Również dla modeli plus size?
Staramy się w ogóle nie używać tego określenia. To nie jest ani właściwe, ani stosowne biorąc pod uwagę czasy w jakich żyjemy. Nie chce nosić takiej metki na sobie. Jesteśmy pięknymi kobietami, profesjonalistkami i doskonale wiemy, jak pracować przed obiektywem. Nasi klienci są zadowoleni z efektów naszej pracy. Używanie tych słów nie pokazuje nas w dobrym świetle. Byłam jedną z Top 10 modelek w tej kategorii na świecie i nadal jestem. Jednak wszystkie chcemy się uwolnić od tej szufladki. JAG reprezentuje modelki różnych rozmiarów i nie kategoryzuje nas w żaden sposób.
Co właściwie oznacza w takim razie plus size? Na świecie jest tylu różnych ludzi i ocenianie ich na podstawie fizycznych cech jest dyskryminacją. Zgodzisz się z tym stwierdzeniem?
Właśnie dlatego nie chcę już używać tych słów. One nie mają sensu w dzisiejszych czasach. Kiedyś modelka o rozmiarze 12 (PL 40) i większym była uznawana za plus size. Dziś przeciętna amerykanka nosi rozmiar 12. Staram się skoncentrować na człowieku, a nie jego rozmiarach.

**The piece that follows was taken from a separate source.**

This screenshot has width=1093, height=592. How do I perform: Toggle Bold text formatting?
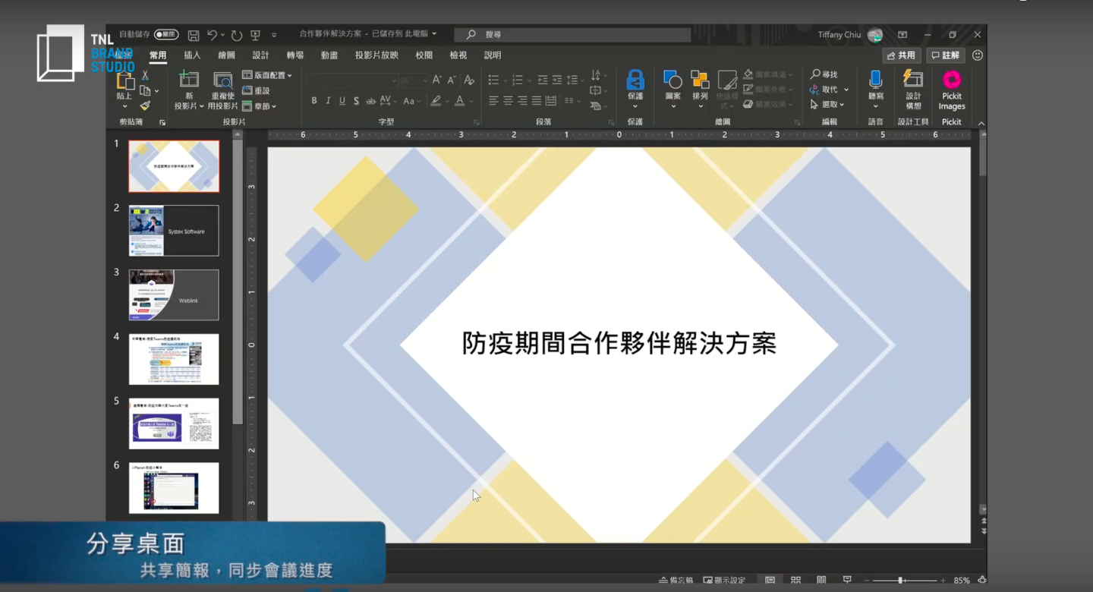[314, 101]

Powinniśmy kochać siebie takimi, jakimi jesteśmy.
Zawsze akceptowałaś siebie taką, jaką jesteś?
Zawsze. Dorastałam tańcząc, a kształtów zaczęłam nabierać w wieku 17-18 lat, ale pomimo tego nigdy nie straciłam pewności siebie. Może właśnie dlatego, że byłam tancerką, zawsze kochałam swoje ciało. Miałam łatwiej, nie tak jak inne dziewczyny w moim wieku. Nadal kocham tańczyć.
Skąd bierzemy tę pewność siebie: od nas samych, od przyjaciół, rodziny, czerpiemy ją z naszych pasji? Jak zbudować wartościowy obraz siebie?
Wszystko jest ważne. Już od liceum byłam zaangażowana w różne przedsięwzięcia: brałam udział w zajęciach teatralnych, fotograficznych, kulturalnych, lekkoatletycznych, a po szkole biegłam na lekcję tańca! Zawsze byłam bardzo aktywna. Zawsze też wykorzystywałam swoje ciało w pozytywny sposób. Młode osoby muszą znaleźć dla siebie zajęcie, które sprawia im przyjemność. Niezmierne ważnym jest, aby przynależeć do grupy, znaleźć swoich ludzi. W ten sposób zbudowałam swoje JA. Nie miałam czasu na narzekanie, na plotkowanie, jak inne dziewczyny, czy ganianie za chłopcami po szkole. Byłam tak pochłonięta tańcem, że te wszystkie rzeczy dla mnie nie istniały. Otoczona fajnymi ludźmi zbudowałam pewność siebie. Przyjaciele działają cuda.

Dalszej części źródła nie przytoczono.